§ **Set tasks**
**A.** Copy word for word the part of the passage on financial mistakes that opens with the words containing "1. It’s inefficient." and closes with "three large pies?".
**B.** Decide whether each statement agrees with the passage on financial mistakes, answering yes or no and quoting the deciding words: (i) The writer studied sociology, journalism, and public administration in college. (ii) Of the 40 courses needed for a bachelor's degree, about 20 relate to the major. (iii) The writer still follows the NFL closely.
**C.** Extend the passage on financial mistakes, starting right after its final sentence.

§ **Passage shown**
========================

Now, I don’t know if that adage holds true for the NFL today. I stopped caring about sportsball at least a decade ago. But I do know that a great defense still wins the game of personal finance. You avoid the ten financial mistakes outlined below, and the odds are you’ll do very well financially.

1. Don’t Have Kids You Can’t Afford

Kids are costly not just because they’re needy little buggers who aren’t shy about voicing their demands (we want more!). Kids are also costly because they’re a great time suck. If you have kids before you’ve completed your formal education or established a worthwhile career, you’re screwed. The time and energy needed to reverse your fortunes will be in short supply.

2. Don’t Commit Crimes

You don’t commit crimes first and foremost because a good person doesn’t prey on his or her fellow man. But you also don’t commit crimes because our judicial system exacts a terrible toll on the finances of the lawless. Lawyers are very expensive and it’s super hard to max out your 401(k) when you’re residing in a prison cell.

3. Don’t Smoke

Smoking is unkind to your current paycheck and cruel to your long-term health—which means smoking will be even more unkind to your future paycheck. The cost of a daily smoking habit + the costs of smoking-related healthcare = broke and miserable.

4. Don’t Party Like a Rockstar

Besides an injury that irrevocably enfeebles your brain, eyes, ears, or limbs, I can’t think of anything more harmful to your ability to remain employable than drug or alcohol addiction. Drink sparingly or not at all and avoid drugs altogether. And avoid people who don’t drink sparingly and don’t avoid drugs altogether.

5. Don’t Consider a Bachelor’s Degree Your Birthright

As many Americans have sadly discovered, a bachelor’s degree isn’t exactly a bullet train to Successville. I, for instance, studied sociology, journalism, and public administration throughout my desultory college career, and my degrees did little to advance my financial well-being. No employer on earth was willing to hire me to solve homelessness, scribble about the daily carnage on America’s streets, or administer the operation of some government bureaucracy. I did, however, find employers willing to hire me to mix cement, stock warehouse shelves, and pick up roadkill.

The ROI on a bachelor’s degree is very dicey for three main reasons:

  1. It’s inefficient. In order to get a bachelor’s degree—a credential that allegedly proves to would-be employers that you have the requisite knowledge they’re looking for—you have to take and pass 40 courses. But of those 40 courses, only 12 to 15 will pertain to your major. Let that sink in. The knowledge necessary for an entry-level job in most fields can be obtained by taking and passing 12 to 15 courses. But colleges won’t certify your competency in your chosen major (i.e., award you a bachelor’s degree) unless you take and pass an additional 25 to 28 superfluous courses. In what other areas of life would we tolerate a business model that mandated such inefficiency? If you could adequately feed your family with a single large pizza pie, would you frequent a pizzeria that wouldn’t sell you a single large pizza pie—its minimum order was three large pies?

========================

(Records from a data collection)
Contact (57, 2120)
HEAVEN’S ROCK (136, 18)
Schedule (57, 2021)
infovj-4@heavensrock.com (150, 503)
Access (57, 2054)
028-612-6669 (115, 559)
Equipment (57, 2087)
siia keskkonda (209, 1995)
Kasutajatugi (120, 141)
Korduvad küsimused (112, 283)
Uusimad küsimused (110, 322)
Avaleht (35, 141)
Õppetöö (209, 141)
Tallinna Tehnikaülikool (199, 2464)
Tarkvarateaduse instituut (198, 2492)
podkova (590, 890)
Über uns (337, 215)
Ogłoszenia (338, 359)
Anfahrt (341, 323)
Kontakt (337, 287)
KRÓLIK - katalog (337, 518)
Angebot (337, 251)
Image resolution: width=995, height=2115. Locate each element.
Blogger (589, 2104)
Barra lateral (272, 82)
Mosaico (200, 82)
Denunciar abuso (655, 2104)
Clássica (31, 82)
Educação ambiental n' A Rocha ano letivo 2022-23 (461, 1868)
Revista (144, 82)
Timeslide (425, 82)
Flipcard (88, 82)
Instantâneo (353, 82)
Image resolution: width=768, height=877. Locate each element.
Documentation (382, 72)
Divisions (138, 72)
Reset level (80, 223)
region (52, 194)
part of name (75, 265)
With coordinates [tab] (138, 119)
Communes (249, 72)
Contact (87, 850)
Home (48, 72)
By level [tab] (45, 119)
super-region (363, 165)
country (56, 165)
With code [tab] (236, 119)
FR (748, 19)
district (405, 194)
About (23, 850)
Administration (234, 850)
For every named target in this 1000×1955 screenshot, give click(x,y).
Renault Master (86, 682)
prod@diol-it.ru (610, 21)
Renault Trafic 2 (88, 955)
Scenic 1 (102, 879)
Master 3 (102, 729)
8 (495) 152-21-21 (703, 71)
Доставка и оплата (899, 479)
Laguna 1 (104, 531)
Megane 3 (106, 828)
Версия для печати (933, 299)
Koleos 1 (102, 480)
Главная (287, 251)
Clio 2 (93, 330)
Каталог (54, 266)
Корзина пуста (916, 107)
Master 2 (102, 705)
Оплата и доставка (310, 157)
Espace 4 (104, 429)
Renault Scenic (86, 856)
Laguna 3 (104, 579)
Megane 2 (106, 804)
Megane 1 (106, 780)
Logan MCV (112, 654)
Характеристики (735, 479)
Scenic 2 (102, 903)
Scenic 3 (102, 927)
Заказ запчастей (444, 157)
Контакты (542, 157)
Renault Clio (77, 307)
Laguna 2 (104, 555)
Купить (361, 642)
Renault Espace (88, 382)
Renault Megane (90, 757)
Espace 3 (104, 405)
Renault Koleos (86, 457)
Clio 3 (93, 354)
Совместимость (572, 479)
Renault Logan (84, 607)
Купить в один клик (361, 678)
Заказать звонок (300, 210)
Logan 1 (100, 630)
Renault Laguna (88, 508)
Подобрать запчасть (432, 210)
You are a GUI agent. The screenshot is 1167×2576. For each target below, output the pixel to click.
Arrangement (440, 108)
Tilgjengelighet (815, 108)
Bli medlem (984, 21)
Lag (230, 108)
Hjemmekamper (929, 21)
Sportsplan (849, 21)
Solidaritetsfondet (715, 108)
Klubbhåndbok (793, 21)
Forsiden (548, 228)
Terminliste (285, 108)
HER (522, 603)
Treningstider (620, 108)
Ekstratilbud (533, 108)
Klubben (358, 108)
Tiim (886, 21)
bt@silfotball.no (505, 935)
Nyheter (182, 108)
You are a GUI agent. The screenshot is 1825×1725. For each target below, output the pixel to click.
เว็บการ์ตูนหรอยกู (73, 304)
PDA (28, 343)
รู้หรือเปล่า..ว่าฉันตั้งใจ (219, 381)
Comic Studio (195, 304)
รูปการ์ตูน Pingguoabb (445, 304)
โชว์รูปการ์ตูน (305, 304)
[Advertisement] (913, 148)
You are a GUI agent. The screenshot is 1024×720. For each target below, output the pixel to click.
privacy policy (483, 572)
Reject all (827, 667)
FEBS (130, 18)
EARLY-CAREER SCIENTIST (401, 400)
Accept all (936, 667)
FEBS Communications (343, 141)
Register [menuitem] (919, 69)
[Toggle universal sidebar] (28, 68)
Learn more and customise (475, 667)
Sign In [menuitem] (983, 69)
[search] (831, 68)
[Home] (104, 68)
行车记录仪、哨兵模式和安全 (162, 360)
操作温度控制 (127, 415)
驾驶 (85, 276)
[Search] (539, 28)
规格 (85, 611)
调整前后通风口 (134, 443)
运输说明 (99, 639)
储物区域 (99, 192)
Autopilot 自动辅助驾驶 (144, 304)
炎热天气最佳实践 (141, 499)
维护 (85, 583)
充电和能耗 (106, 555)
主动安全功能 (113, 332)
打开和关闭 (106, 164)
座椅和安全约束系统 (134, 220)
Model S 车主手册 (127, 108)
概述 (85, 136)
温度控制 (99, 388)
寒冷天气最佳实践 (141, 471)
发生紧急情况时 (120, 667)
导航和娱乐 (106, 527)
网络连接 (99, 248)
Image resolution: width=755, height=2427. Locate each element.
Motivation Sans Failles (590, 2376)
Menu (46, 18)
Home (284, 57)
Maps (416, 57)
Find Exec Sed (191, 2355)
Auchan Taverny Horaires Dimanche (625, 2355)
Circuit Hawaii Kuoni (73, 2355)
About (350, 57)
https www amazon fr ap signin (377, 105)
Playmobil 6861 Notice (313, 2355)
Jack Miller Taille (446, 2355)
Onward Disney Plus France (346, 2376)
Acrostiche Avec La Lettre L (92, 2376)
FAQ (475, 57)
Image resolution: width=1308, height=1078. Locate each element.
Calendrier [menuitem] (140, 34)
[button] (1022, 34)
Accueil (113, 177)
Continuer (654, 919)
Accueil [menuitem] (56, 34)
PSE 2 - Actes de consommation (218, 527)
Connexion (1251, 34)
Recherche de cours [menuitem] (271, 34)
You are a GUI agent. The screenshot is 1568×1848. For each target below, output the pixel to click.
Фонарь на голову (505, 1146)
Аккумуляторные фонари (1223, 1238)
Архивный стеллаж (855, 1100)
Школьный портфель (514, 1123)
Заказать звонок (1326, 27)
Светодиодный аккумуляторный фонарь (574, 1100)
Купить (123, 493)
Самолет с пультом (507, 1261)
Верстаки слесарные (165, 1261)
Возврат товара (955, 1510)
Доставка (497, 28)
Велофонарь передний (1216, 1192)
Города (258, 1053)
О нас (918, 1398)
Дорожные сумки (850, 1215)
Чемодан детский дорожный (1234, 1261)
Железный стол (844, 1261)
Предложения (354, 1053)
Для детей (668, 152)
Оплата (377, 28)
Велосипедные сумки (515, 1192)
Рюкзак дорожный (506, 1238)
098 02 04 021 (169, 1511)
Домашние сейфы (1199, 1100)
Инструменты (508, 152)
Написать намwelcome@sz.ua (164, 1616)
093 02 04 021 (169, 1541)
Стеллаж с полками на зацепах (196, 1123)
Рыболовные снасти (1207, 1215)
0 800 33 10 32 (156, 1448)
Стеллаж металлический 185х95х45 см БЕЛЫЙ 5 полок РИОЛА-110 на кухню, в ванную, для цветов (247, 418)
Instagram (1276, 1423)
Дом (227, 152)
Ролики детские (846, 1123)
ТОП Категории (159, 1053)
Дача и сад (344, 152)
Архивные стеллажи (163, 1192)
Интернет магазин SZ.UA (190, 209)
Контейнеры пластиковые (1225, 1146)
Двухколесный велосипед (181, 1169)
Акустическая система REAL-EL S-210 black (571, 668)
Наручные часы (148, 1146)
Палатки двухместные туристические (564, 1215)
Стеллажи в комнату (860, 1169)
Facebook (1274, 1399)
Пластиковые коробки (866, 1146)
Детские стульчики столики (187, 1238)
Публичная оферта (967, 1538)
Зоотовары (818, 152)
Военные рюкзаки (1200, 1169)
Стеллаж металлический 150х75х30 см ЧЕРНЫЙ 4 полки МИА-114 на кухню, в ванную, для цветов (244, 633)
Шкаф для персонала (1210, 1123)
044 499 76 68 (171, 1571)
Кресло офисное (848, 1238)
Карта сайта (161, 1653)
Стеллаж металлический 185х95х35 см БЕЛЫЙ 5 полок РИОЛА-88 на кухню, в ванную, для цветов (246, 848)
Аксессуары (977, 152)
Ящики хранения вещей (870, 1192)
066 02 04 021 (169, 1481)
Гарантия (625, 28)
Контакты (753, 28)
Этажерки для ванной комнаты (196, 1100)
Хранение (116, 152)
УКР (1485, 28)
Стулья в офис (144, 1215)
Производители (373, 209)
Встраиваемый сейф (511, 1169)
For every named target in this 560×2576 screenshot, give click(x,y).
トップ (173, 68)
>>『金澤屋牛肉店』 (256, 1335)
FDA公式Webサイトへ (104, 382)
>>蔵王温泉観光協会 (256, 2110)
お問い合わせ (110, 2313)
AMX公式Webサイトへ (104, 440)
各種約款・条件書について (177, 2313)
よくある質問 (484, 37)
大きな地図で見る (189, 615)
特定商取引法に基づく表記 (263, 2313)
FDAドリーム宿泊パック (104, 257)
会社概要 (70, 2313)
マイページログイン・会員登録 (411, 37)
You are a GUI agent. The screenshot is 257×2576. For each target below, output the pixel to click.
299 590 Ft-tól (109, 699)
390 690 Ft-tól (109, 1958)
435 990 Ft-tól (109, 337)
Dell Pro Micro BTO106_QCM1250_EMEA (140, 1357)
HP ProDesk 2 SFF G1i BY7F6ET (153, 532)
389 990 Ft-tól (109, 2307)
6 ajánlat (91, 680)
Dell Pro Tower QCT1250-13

========================

§ **Written responses**
**A.**
1. It’s inefficient. In order to get a bachelor’s degree—a credential that allegedly proves to would-be employers that you have the requisite knowledge they’re looking for—you have to take and pass 40 courses. But of those 40 courses, only 12 to 15 will pertain to your major. Let that sink in. The knowledge necessary for an entry-level job in most fields can be obtained by taking and passing 12 to 15 courses. But colleges won’t certify your competency in your chosen major (i.e., award you a bachelor’s degree) unless you take and pass an additional 25 to 28 superfluous courses. In what other areas of life would we tolerate a business model that mandated such inefficiency? If you could adequately feed your family with a single large pizza pie, would you frequent a pizzeria that wouldn’t sell you a single large pizza pie—its minimum order was three large pies?

**B.**
(i) Yes: "I, for instance, studied sociology, journalism, and public administration throughout my desultory college career"
(ii) No: "But of those 40 courses, only 12 to 15 will pertain to your major."
(iii) No: "I stopped caring about sportsball at least a decade ago."

**C.**
  2. It’s rife with economically useless majors. Not all majors are economically equal. Someone with a chemical engineering degree has far more value in the labor market than someone with a sociology degree. This doesn’t mean, of course, that sociology is devoid of any intrinsic value. Studying sociology can make you a much more thoughtful human being. It just means that a sociology degree has little commercial value. Elon Musk isn’t hiring any sociology majors to man his battery factories. He is hiring chemical engineers, though.
  3. It’s expensive. For my last semester at Buffalo University (Spring 1984), I took the standard five courses and my bill for tuition and fees totaled $540. I was literally able to cash-flow my education by working part-time in a movie theater (20 hours x $3.35 x 15 weeks  = $1,005). That’s not possible today. Tuition and fees at Buffalo University now total $5,262 per semester. Working part-time at a minimum wage job now only covers two-thirds of that cost (20 hours x $11.80 x 15 weeks = $3,540).

Since the ROI on a bachelor’s degree is very dicey, you can’t be willy-nilly when it comes to higher education. If you go to college to “find yourself” or gain the “college experience,” you’re doomed. Skill-wise, your 22-year-old self will be no different than your 18-year-old self. Money-wise, you’ll be much worse off. Your 18-year-old self had no student loan debt.

So how does one improve one’s ROI on a bachelor’s degree? By adhering to my four groovy rules for higher education:

  1. If you don’t have top 20 percent intelligence, as measured by the SAT or ACT, a four-year college isn’t for you. You’d be much better off going to community college or trade school, joining the military, or just entering the workforce. Remember: Much like a football coach can’t make a slow football player fast, a college professor can’t make a pedestrian college student smart. If you don’t have the innate ability to handle calculus or organic chemistry, there’s nothing a college professor can do to change that.
  2. If you do have top-20-percent intelligence, and you do decide to attend a four-year college, the non-STEM major isn’t for you. You can’t have a good ROI on your bachelor’s degree if your degree is economically useless. GO STEM OR GO HOME!
  3. Prefer the local four-year college to the far-off four-year college. Room and board ain’t cheap. At Buffalo University, the current cost of room and board is $14,648 annually (see here and here). The cost of room and board at your parents’ house annually is zero.
  4. Prefer the public four-year college to the private four-year college. Tuition and fees at Buffalo University, a public four-year college, total $10,524 annually. Tuition and fees at Syracuse University, a private four-year college, total $54,270 annually. Is Syracuse’s STEM education really five times better than Buffalo’s?

6. Don’t Be Useless

“Give, and it will be given to you.”

It’s not that complicated, people. Find a legal and ethical way to serve your fellow man, become competent at that task, and your fellow man will reward you with an income.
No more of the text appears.